Rien de moins. Et pourtant cette demande suscite des critiques au sein des contributeurs. Certains y décèlent un risque de figer dans le marbre un site en perpétuel mouvement.  » Au contraire, cela rend la démarche d’autant plus originale qu’il s’agit d’un objet culturel d’éducation « , estime pour sa part Asaf Bartov, responsable de la fondation Wikimedia pour les pays du Sud.

D’autres n’y voient aucun intérêt, tant ce projet, devenu la cinquième destination sur Internet la plus visitée au monde, a déjà gagné sa légitimité et n’a nul besoin d’être adoubé par une institution, si prestigieuse soit-elle.  » Certes, cette proposition est séduisante, mais nous ne sommes pas menacés de disparition. Je ne comprends pas le sens de cette démarche « , avoue Adrienne Alix, présidente de Wikimédia France.

Et pour cause, la fondation a pu récolter des sommes d’argent de plus en plus importantes auprès de nombreux donateurs ces trois dernières années. Son budget annuel est passé de 9 millions de dollars à 17 millions, pour finalement atteindre 20 millions en 2011. Quelque 260 000 donateurs ont mis la main à la poche – de simples anonymes aux plus grandes sociétés comme Google, Microsoft ou encore la fondation Omidyar, du nom du fondateur du site de commerce eBay.

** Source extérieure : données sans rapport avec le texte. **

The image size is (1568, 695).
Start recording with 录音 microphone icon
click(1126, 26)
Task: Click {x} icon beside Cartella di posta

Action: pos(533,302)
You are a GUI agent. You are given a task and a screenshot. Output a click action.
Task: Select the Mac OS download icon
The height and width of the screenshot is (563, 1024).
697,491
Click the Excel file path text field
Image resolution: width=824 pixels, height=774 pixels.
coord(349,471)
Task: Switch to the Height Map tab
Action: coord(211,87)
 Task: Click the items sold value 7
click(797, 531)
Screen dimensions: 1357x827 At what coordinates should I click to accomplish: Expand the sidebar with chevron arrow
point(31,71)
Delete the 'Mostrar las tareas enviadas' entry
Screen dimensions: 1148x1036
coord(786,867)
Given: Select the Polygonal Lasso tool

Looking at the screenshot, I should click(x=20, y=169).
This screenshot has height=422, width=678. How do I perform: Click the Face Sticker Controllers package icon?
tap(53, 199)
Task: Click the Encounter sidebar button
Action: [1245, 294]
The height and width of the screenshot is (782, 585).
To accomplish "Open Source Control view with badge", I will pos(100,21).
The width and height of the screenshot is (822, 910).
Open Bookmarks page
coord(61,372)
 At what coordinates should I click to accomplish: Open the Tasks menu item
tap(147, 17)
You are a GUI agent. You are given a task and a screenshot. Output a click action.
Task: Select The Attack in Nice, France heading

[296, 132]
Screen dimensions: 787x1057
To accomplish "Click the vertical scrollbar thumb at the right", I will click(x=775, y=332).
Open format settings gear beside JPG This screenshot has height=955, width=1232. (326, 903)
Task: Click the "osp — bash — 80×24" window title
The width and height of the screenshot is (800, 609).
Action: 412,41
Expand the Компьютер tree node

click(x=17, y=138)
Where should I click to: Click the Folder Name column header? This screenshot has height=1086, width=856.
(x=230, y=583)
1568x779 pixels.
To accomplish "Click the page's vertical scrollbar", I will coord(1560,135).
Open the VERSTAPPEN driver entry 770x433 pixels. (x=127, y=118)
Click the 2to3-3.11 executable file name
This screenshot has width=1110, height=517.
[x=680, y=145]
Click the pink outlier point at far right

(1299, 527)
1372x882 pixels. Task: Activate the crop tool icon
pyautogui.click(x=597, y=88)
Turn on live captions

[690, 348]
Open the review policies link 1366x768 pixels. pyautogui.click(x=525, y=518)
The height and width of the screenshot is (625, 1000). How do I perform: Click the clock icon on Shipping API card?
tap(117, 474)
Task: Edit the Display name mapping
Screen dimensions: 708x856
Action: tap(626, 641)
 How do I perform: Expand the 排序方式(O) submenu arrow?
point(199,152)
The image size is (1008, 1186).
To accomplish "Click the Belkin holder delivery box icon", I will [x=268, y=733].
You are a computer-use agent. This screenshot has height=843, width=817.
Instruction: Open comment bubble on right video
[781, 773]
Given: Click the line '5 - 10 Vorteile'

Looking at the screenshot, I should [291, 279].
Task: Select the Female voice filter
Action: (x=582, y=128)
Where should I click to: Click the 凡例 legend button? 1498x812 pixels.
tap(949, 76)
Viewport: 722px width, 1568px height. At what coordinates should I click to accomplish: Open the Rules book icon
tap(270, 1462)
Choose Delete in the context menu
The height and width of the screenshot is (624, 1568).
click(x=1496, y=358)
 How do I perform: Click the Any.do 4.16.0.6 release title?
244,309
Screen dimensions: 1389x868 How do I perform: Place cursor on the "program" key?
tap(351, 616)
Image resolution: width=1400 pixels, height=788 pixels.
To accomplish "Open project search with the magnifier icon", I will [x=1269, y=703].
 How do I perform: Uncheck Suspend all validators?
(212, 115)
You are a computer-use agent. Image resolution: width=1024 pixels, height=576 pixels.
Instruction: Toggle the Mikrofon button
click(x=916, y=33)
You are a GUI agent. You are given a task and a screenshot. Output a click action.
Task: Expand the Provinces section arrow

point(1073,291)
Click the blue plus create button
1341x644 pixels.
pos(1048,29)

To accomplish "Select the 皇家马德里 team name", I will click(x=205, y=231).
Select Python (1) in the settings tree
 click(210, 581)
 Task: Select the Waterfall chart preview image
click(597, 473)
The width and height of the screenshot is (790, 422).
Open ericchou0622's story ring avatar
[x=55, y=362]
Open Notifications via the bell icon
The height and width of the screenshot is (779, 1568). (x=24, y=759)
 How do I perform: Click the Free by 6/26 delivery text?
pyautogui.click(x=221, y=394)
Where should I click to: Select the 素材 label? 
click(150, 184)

Une somme bien supérieure aux besoins de la fondation : avec une quarantaine de salariés, elle dépense à peine 10 millions de dollars par an. Elle s’appuie sur plus de 30 relais à l’international, associations qui fonctionnent en toute indépendance, et se chargent d’animer la communauté dans chaque pays et de nouer des partenariats avec des musées et bibliothèques.

Les fonds recueillis sont utilisés pour la gestion, la technique, la comptabilité et, pour partie également, reversés aux associations, qui peuvent à leur tour embaucher. La France comptera dans quelques jours sa première salariée et trois autres personnes devraient la rejoindre d’ici à la fin de l’année.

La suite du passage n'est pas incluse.